Problem details: Would you work out how many lines below include the word "comment"? Only that number is wanted.

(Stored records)
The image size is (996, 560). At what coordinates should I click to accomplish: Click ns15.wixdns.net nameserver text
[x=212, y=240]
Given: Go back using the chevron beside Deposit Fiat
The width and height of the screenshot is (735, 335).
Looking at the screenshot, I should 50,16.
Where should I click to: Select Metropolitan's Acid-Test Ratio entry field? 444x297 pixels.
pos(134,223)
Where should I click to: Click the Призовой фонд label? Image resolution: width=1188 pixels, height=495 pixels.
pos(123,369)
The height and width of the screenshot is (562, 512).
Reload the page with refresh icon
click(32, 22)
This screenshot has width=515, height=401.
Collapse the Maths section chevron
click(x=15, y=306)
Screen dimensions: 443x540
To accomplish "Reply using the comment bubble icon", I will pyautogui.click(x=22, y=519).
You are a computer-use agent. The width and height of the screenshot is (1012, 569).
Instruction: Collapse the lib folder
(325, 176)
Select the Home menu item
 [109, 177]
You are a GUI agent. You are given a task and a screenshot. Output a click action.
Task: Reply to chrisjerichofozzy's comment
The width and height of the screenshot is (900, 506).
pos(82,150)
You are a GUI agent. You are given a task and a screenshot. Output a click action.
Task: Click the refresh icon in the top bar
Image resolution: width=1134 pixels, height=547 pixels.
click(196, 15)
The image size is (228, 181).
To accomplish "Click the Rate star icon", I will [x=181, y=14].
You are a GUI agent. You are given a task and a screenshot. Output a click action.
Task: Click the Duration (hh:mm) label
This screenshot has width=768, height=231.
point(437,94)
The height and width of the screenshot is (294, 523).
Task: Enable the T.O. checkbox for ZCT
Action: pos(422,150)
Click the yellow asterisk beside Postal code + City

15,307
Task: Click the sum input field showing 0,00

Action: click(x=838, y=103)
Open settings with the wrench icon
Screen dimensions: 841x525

Result for this exercise: 2